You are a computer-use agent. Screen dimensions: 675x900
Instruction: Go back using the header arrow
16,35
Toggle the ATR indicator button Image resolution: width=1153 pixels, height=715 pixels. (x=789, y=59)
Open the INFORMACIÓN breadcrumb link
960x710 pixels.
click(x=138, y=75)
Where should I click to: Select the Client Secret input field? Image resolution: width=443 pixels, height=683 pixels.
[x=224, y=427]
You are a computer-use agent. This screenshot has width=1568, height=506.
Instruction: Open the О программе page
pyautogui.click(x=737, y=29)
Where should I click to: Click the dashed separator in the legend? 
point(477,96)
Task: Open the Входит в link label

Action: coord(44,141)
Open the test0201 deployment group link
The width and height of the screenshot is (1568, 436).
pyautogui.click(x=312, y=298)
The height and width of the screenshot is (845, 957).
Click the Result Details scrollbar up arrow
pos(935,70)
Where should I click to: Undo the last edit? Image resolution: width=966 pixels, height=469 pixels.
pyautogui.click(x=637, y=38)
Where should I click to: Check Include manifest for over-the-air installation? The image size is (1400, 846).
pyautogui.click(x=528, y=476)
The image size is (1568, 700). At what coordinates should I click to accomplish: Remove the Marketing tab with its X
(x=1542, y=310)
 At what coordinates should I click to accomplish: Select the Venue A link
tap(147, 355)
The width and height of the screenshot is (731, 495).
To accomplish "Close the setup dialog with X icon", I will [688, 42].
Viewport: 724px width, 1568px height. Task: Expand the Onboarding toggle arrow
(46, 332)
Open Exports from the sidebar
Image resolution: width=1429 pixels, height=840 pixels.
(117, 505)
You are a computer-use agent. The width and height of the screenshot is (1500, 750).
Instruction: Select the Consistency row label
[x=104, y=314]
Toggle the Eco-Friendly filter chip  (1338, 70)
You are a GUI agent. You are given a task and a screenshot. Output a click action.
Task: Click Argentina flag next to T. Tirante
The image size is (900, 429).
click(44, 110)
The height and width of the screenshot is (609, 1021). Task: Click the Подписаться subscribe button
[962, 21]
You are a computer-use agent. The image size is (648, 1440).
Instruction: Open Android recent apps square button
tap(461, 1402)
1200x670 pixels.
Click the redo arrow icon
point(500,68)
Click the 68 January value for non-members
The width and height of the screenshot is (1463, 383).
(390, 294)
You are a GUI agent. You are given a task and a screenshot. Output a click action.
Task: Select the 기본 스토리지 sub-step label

· · · · ·

■ Task brief ■
Each line in the records above that contains the word "computer" must be copied.

■ Solution to this exercise ■
You are a computer-use agent. Screen dimensions: 675x900
You are a computer-use agent. This screenshot has width=1568, height=506.
You are a computer-use agent. The width and height of the screenshot is (1500, 750).
You are a computer-use agent. The image size is (648, 1440).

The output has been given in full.